[Dataset records]
====

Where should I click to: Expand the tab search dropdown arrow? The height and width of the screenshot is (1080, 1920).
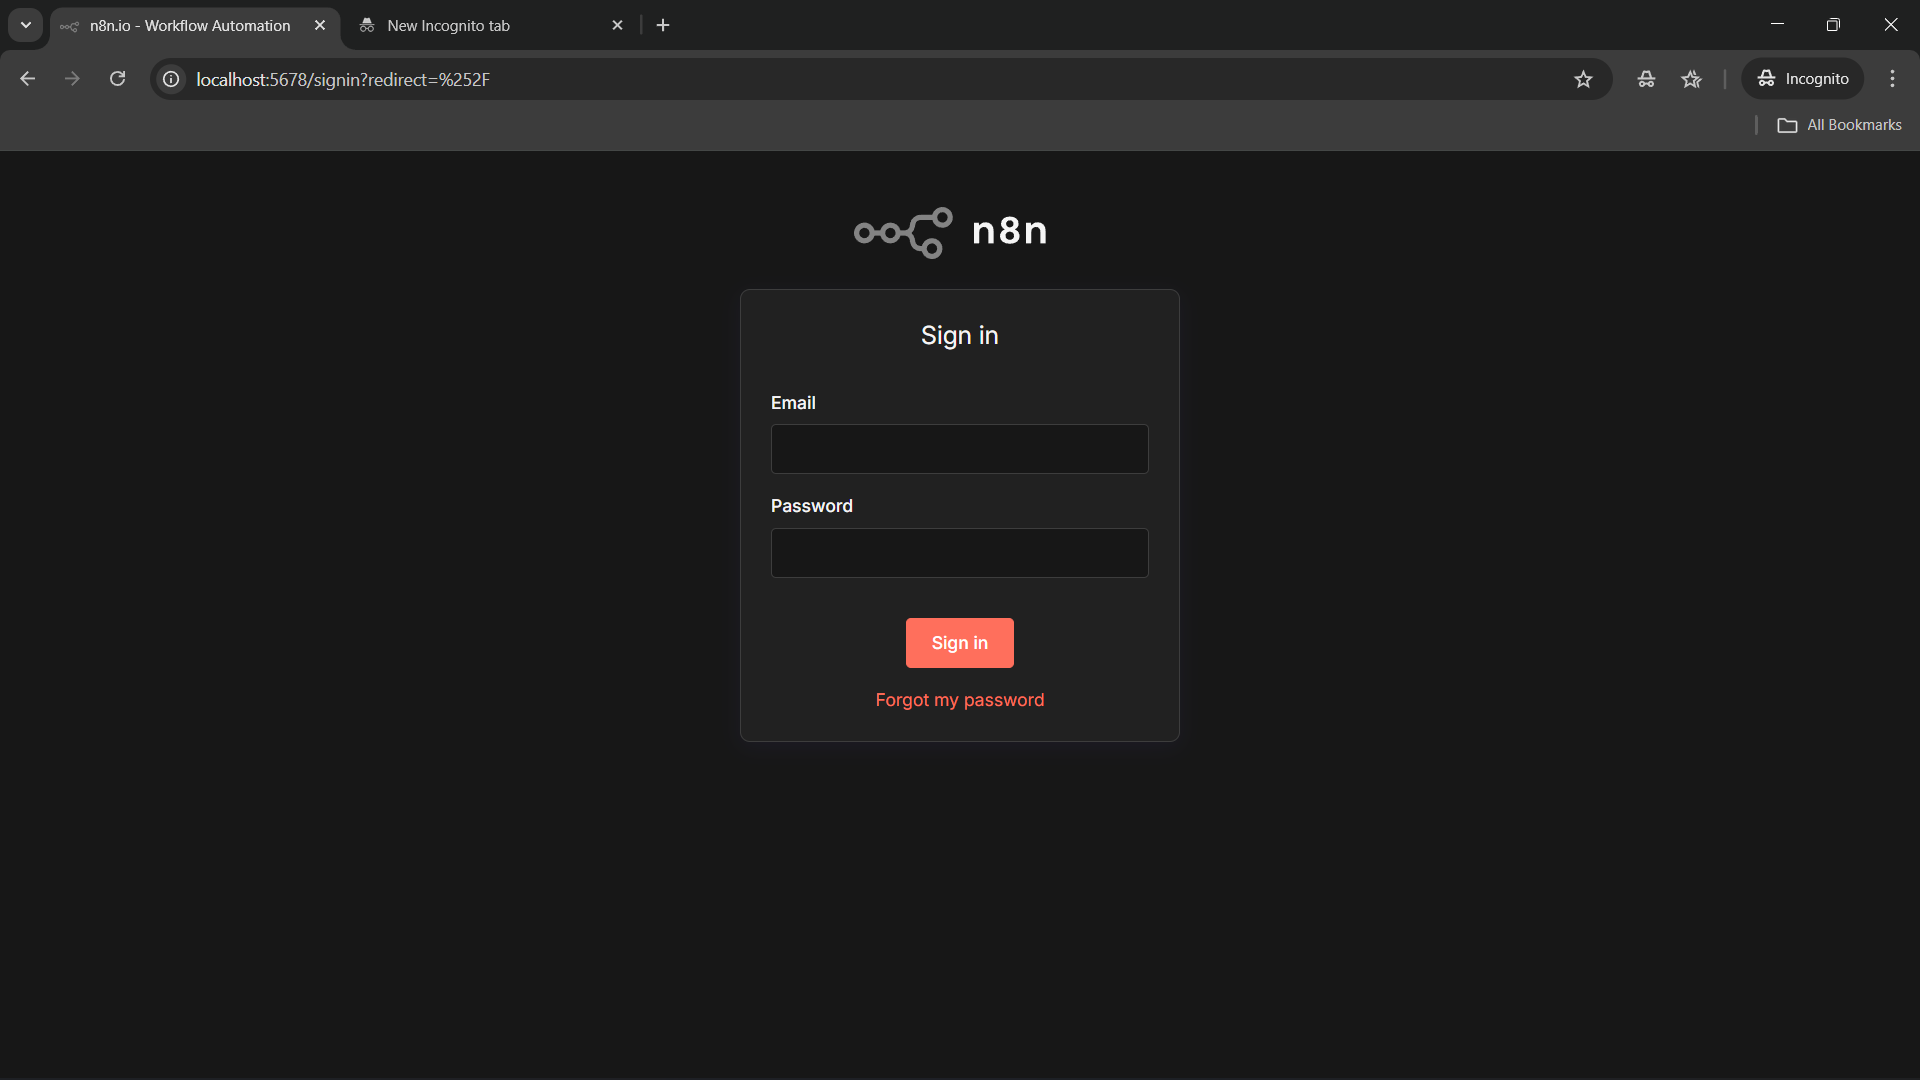(26, 25)
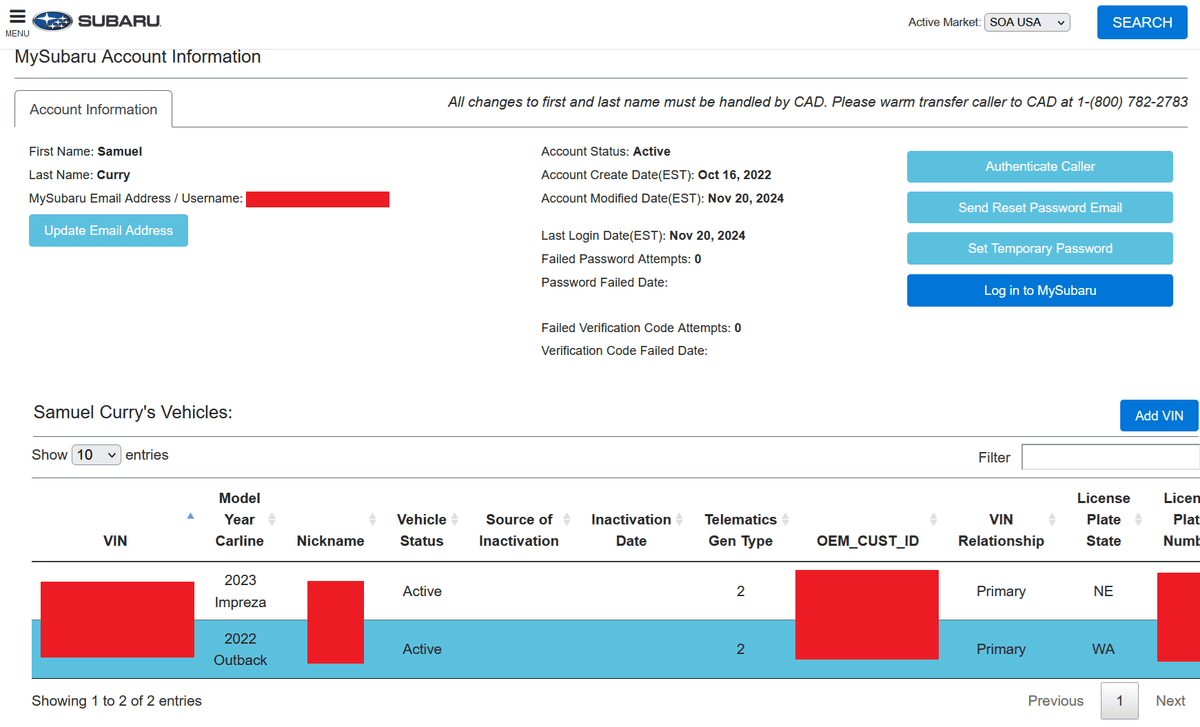Sort by VIN Relationship column
This screenshot has height=727, width=1200.
pyautogui.click(x=1000, y=530)
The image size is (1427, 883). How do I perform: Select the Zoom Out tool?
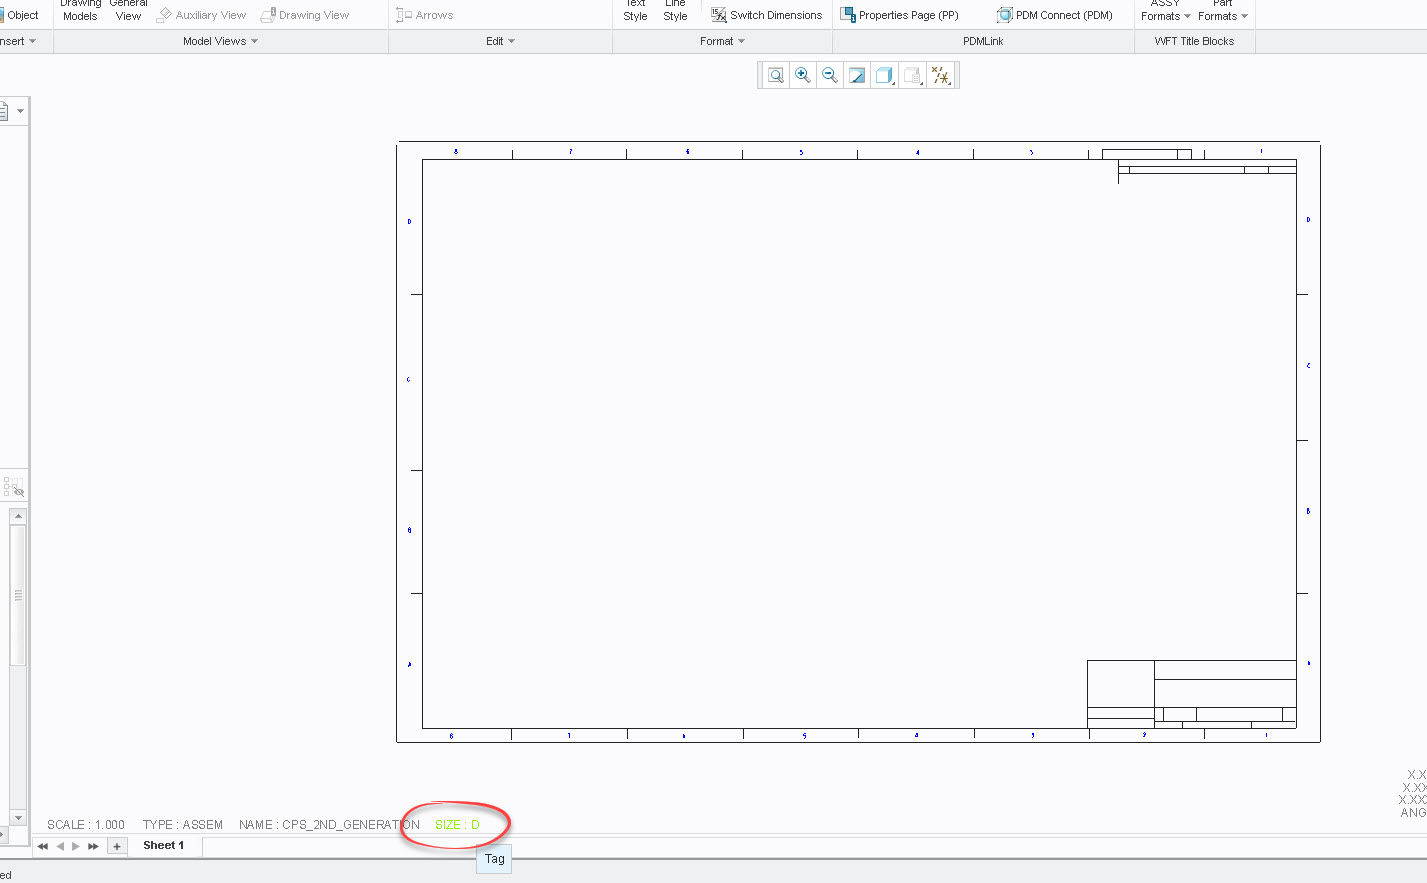pyautogui.click(x=829, y=75)
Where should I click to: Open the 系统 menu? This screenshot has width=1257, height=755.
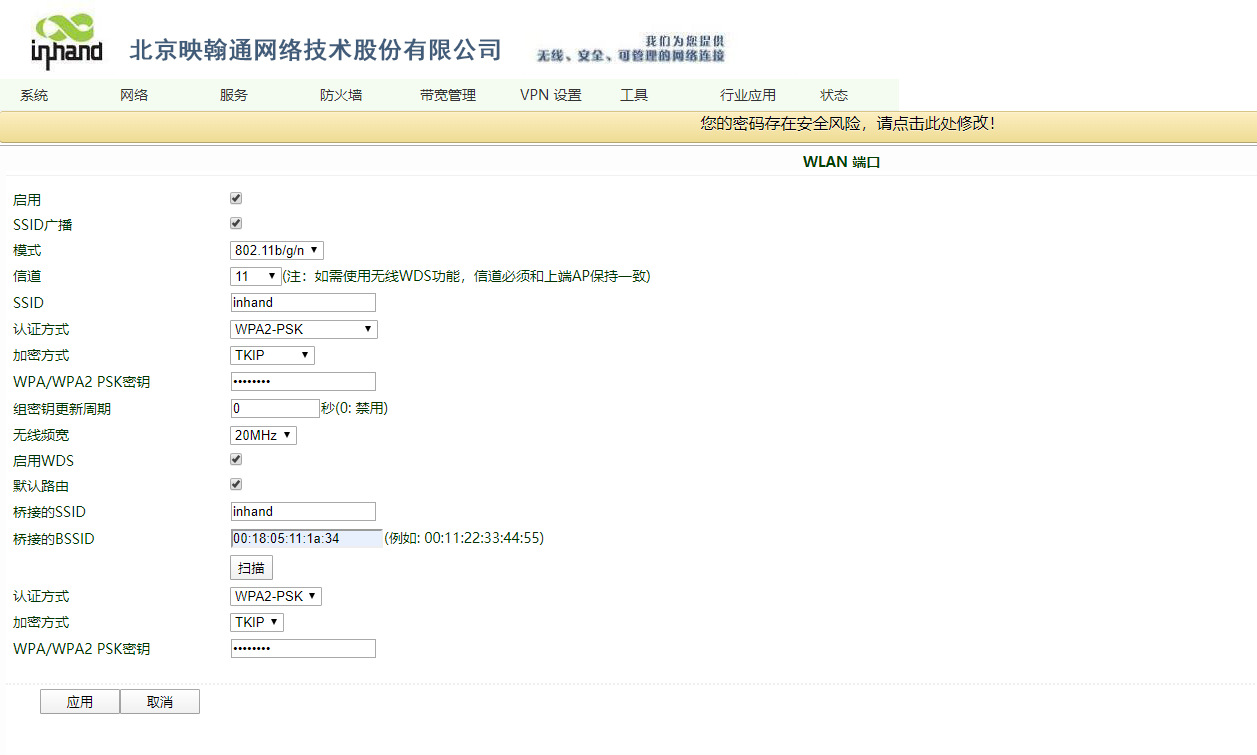point(34,96)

====

_SHORT TASK_: Rewrite the rows above with "Where should I click to" changed to "Which spot should I click to" everywhere it occurs, leaving all other text intact. Omit the pictures from the answer.

_FINISHED ANSWER_:
Which spot should I click to: Expand the tab search dropdown arrow? The height and width of the screenshot is (1080, 1920).
(26, 25)
Sort by VIN Relationship column
This screenshot has height=727, width=1200.
pyautogui.click(x=1000, y=530)
The image size is (1427, 883). How do I perform: Select the Zoom Out tool?
pyautogui.click(x=829, y=75)
Which spot should I click to: Open the 系统 menu? This screenshot has width=1257, height=755.
point(34,96)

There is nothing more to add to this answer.